Nunca imaginé que aquella tarde primaveral fuera a suponer semejante
cambio en mi vida y en el destino del mundo. Allí estaba él a la salida de
clase entre la chiquillería que iba disparada a jugar a la pelota en el parque.
Desde el primer momento presentí que venía por mí. Vestido con traje oscuro,
corbata amarilla y un balón dorado en la solapa, se presentó como Edgardo
Valdegodos, presidente del Esqueje F.C.
Era más bien bajito pero fuerte, barba prieta y medio calvo, con todo el pelo que le quedaba peinado para el mismo lado para disimular, lo
que le daba una extraña forma de casco. Era lento de palabra, como si al
decirlas esperara a que calaran en su interlocutor, y al responder siempre
dejaba pasar unos segundos, con lo que llevaba el tempo de la conversación, que
manejaba a su antojo. Gastaba un traje que había estado de moda hace diez años
pero pulcro y atildado. El ceño siempre alerta, los ojos oscuros siempre fijos,
su total falta de sentido del humor, junto con su morosidad en el habla y en los
gestos, le daban un aplomo del que se
sabía muy consciente.
Dijo que estaba al tanto de mi condición de profesor de
educación física y de mi carnet de entrenador de fútbol, y que una importante
compañía de inversiones que él representaba había adquirido la totalidad de las
acciones del equipo local y estaba muy interesado en mis servicios. Yo le
agradecí el interés, pero le recordé que no tenía aún ninguna experiencia, a lo
que respondió nosotros tenemos toda la experiencia necesaria, usted limítese a
entrenar a los jugadores. Me dio su tarjeta y tiempo para pensármelo, se marchó
sin más ceremonia y me dejó con la mosca detrás de la oreja.

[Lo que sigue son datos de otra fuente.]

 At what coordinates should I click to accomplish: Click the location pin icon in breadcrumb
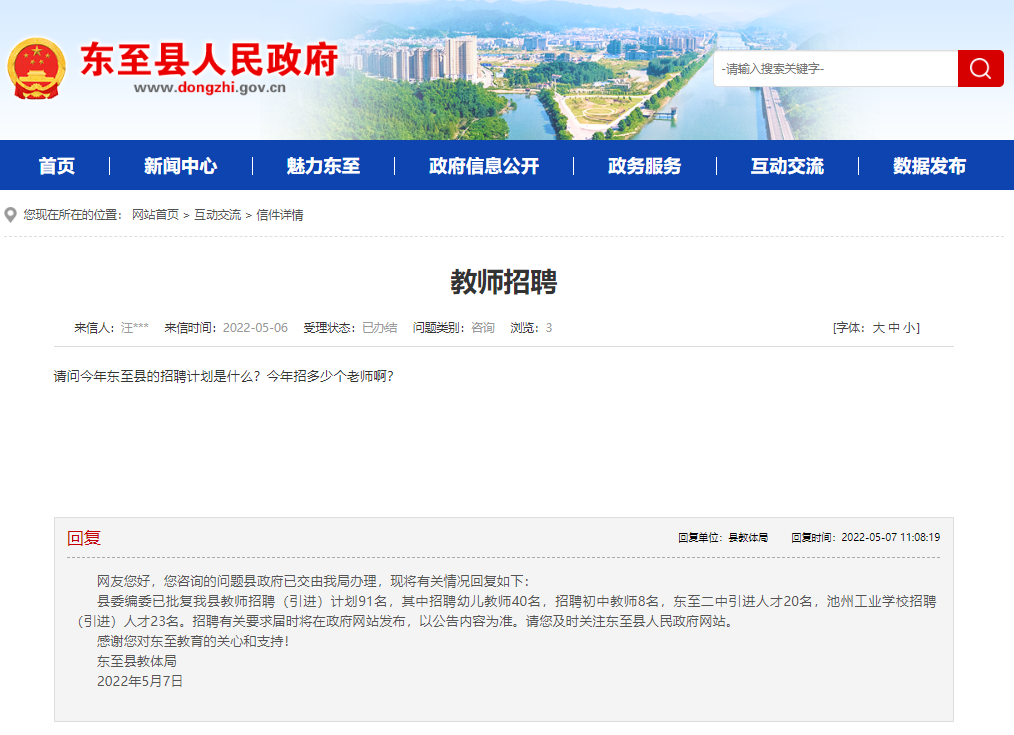[x=11, y=215]
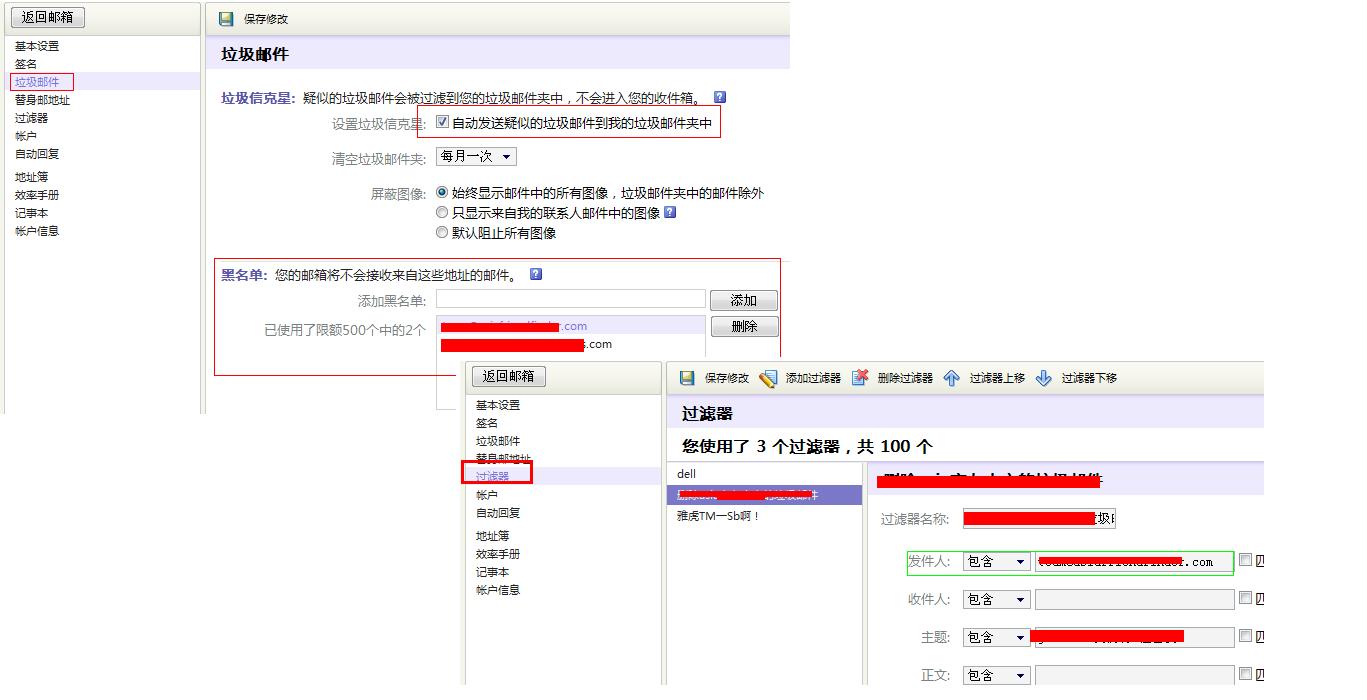Toggle auto-send suspected spam to junk folder

(441, 122)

Por lo poco que había oído, el Esqueje era un equipucho del
tres al cuarto que no se sabía muy bien por qué ese año había ascendido a
tercera división, pero eso no era razón para que ningún grupo inversor que no
estuviera como una chota tirara su capital de esta manera, a no ser que fueran mafiosos
con ganas de blanquear sus dineros. Por otro lado, mi destino en este remoto
pueblo del páramo castellano tenía pocos alicientes, y entre bregar con los
ceporros de los alumnos por la mañana y jugar al póquer on line por la tarde
tenía tiempo más que de sobra. Lejos de los pocos amigos que tenía, con mi chica
que ya ni me cogía el teléfono, estaba en una de esas encrucijadas de la vida
en la que podía tirar para cualquier lado. En fin, que nada se perdía en probar
suerte.
Tres días después me presenté en las instalaciones del club,
un campo con una caseta donde se centralizaban el vestuario, las oficinas y la
sede social. Tras llamar, me abrió la puerta un individuo alto y silencioso
seguido de la calva tapada de Edgardo, que me dio la bienvenida como dando por
descontado que no iba a rechazar su oferta. Rápidamente me enseñó las
espartanas instalaciones seguidos por la sombra de su acompañante, que, a pesar
de su aire ausente me observaba como si estuviera calibrando mi alma. El presi
empezó:
-Este es un proyecto muy ambicioso con el que esperamos
llegar a lo más alto y dejar una huella imborrable en los anales futbolísticos. Queremos
demostrar que el trabajo y la dedicación, unidos a la fe, harán posible que un
equipo humilde como el nuestro consiga todo lo que se proponga.
Me sorprendió su alusión a la fe. Comparó su proyecto con la
conquista de América o la llegada a la luna, por lo que empecé a preocuparme
por su equilibrio mental, sobre todo por su mirada alucinada que ya parecía ver
lo que decía, pero rápidamente bajó de las alturas para ponerme al día de los jugadores,
calendario, honorarios y demás, por lo que supuse que su ida de olla fue una
forma rara de motivarme.
El día de mi primer entrenamiento oficial Edgardo me presentó
uno por uno a todos los jugadores y empleados del club. El tipo alto y seco se
llamaba Jaime del Talón, no sabría decir si era su secretario, su
guardaespaldas o su edecán, pero pertenecía a la junta directiva y fiscalizaba
hasta el último movimiento de la más triste brizna de hierba del campo.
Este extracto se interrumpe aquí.